Boo hiss. This credit crunch lark is really starting to bite. I don't think I would have noticed it if I was still a working girl in London (not that kind of working girl!)... gloriously single, selfish, affluent, well groomed, didn't know the meaning of the word tired... but now with kids, a husband and extended family to think about buying presents for, you really start to notice the pinch. Not to mention mortgages, credit cards - and bank charges. My fucking bank took £300 in charges last month... it left me skint, crying, depressed, anxious and seriously pissed off for weeks - I still haven't got over it in case you are wondering. When you work all the precious hours you can muster, in and around being a full time mother of a toddler, and being a full time housewife, and then half of what you earned goes up in smoke, into some Lloyds effing Bank fat cat's bonus pocket, it really grates. That money was set aside to pay for an old loan payment and also finish off my Christmas shopping... Which is now still waiting, sat on a wish list on amazon.co.uk. This month isn't much better, although one good thing is our mortgage which thankfully has come down considerably. But no matter how much money you make or save, you hardly notice it - you just notice that it always goes straight back out of your bank account. Who actually manages to save any money at the moment?
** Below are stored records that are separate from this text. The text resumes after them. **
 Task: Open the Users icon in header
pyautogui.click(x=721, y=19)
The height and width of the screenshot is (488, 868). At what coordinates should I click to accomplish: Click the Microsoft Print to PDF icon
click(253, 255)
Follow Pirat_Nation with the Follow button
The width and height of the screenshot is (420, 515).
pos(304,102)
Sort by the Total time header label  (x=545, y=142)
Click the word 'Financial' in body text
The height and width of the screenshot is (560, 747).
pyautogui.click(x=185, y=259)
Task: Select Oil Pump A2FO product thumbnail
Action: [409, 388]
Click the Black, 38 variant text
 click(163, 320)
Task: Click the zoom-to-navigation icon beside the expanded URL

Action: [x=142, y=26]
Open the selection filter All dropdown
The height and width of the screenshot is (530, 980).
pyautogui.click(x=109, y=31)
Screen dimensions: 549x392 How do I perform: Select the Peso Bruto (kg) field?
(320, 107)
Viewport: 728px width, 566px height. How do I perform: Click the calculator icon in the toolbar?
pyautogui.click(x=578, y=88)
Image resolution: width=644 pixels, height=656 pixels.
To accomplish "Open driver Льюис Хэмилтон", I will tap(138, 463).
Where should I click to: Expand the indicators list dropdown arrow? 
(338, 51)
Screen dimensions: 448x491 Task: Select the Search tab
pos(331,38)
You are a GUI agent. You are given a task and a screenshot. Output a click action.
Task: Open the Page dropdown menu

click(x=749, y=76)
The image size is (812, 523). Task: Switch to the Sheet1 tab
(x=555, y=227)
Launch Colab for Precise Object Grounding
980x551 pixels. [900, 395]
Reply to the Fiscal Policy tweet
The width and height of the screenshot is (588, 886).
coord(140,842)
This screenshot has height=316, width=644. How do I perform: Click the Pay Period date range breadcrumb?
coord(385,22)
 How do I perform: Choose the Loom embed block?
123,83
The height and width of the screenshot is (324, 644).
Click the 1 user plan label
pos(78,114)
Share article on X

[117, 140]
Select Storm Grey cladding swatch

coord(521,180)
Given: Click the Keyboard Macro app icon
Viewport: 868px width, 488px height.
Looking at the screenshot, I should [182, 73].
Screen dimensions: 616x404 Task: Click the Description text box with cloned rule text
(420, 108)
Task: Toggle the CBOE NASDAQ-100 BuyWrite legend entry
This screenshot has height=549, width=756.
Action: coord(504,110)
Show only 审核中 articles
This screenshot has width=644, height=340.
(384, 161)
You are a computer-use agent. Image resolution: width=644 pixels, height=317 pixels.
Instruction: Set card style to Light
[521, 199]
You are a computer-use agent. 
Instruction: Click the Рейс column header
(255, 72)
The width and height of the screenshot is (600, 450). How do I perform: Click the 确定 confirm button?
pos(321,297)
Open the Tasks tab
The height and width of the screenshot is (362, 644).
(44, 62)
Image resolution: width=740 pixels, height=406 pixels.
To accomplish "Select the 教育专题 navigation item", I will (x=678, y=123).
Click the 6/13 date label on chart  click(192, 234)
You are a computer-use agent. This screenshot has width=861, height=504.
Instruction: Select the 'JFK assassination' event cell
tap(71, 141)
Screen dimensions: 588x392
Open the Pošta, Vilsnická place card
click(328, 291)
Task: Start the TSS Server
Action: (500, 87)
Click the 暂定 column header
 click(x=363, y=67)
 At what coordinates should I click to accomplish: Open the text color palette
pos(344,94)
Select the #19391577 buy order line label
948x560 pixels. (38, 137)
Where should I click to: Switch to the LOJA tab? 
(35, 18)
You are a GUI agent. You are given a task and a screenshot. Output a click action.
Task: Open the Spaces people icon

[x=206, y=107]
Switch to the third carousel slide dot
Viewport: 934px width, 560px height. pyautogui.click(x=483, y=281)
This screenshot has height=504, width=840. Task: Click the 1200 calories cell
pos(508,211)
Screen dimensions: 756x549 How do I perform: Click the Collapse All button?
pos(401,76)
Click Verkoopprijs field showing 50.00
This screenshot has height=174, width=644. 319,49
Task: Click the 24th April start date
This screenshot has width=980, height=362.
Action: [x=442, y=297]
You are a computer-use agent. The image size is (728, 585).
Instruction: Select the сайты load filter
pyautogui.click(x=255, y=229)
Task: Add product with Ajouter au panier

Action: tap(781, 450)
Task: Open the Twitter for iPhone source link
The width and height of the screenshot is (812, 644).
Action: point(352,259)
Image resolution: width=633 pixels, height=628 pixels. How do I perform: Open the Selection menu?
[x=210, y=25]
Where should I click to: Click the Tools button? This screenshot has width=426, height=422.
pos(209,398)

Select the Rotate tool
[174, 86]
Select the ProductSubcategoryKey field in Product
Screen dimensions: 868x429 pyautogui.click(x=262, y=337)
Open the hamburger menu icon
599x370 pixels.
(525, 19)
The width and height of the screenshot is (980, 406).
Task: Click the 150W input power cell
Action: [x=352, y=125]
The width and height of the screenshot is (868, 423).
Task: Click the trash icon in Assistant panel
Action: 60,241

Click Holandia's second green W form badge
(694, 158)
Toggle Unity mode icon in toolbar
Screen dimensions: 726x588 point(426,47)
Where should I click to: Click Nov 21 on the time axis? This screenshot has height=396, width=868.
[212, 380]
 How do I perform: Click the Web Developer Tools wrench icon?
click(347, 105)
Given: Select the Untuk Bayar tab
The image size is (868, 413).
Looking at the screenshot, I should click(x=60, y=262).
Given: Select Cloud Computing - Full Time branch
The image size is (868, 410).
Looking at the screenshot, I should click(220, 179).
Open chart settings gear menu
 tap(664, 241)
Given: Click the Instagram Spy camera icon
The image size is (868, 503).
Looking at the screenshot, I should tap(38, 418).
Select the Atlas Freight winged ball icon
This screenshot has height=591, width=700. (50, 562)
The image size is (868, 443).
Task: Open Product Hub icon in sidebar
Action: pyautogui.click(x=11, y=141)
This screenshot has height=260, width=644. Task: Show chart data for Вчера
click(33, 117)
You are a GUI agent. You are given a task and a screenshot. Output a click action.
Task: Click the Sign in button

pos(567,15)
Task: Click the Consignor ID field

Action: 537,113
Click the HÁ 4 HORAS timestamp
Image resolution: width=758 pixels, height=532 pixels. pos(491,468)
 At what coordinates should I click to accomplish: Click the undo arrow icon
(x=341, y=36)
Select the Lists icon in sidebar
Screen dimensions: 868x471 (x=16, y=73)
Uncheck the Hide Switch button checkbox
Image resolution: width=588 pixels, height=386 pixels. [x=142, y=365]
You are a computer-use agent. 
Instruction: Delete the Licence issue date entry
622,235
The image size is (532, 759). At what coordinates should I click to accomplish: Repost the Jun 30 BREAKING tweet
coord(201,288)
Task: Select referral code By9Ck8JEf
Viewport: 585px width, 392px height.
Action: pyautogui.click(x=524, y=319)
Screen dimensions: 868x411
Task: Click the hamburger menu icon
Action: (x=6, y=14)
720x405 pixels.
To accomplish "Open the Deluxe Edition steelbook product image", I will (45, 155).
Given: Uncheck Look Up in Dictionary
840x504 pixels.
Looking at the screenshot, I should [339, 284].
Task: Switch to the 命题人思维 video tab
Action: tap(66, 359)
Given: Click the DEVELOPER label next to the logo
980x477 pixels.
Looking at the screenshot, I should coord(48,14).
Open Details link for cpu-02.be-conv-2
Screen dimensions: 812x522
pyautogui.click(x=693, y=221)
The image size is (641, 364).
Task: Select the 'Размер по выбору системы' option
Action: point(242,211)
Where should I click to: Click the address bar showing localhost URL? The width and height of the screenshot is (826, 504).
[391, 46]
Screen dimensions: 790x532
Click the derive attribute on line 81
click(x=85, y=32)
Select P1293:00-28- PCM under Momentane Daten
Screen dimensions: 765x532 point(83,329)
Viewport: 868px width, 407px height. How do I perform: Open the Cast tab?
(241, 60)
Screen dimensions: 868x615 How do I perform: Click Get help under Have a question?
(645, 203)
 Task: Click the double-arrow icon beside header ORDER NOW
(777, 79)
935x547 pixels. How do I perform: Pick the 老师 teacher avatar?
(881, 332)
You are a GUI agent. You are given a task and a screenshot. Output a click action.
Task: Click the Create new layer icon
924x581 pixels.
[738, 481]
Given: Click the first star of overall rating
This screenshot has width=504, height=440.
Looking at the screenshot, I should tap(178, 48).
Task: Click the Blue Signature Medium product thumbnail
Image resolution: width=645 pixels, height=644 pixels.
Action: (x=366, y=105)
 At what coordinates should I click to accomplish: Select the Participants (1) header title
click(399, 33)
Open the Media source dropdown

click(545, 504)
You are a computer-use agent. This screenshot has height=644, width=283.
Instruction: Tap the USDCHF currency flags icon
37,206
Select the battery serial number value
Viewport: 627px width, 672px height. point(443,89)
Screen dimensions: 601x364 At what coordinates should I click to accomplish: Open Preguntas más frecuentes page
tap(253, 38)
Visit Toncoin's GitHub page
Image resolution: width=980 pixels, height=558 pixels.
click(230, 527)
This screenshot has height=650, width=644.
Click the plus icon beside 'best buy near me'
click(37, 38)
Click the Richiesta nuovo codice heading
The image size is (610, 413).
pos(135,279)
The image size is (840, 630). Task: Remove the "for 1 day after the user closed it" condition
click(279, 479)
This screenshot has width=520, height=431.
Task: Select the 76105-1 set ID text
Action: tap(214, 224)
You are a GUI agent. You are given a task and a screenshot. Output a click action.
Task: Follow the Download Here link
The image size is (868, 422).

So it's got me thinking about what is important this Christmas. And actually it's not the presents, although I want to treat my daughter to a few Peppa Pig bits and pieces. It's about my family, my immediate family being together. It's about good will, fun, sharing and caring. It's about watching The Snowman and the Christmas Eastenders. And then it's about looking to 2009, how I can improve our situation financially. I think I will apply for more work and really knuckle down and get more coming in. That will be my New Years resolution... So it's all about positivity, checking reality and hoping that things will get better. But for now everything is fine. Gone are the gluttonous Christmases of late, which is no bad thing.

3 comments:

Anonymous said...

What a lovely post! It was totally shit about your charges. The banks are all shit bags though... Sooner rob you and leave you for dead than have any discretion. I'd change banks if I were you! Sounds like they're robbing you blind!

But you're right about Christmas. I love reading your posts, as I can really relate to what you write!

Anonymous said...

OMG I can totally relate to those bank charges. Last month they did exactly the same thing to me. I racked up $400 worth of bank charges which they refused to recredit. Technically my fault,i suppose, but being a single mum, 9 month old and various shenanigans going on with the F.O.B. I'm not always on top of things. They didn't cut me any slack at all. Just money up in smoke - poof! I hate them. The banks are bastards, you could change banks but IMHO they are all the same.

Manic Mother said...

I was so f*cking angry!!! And so tearful - complete frustration, anger and helplessness. They don't take any personal circumstances into consideration - it's a bloody miracle I earn anything at all.. I have lodged a complaint and we'll see where it takes me. Nowhere probably but I'll keep you posted.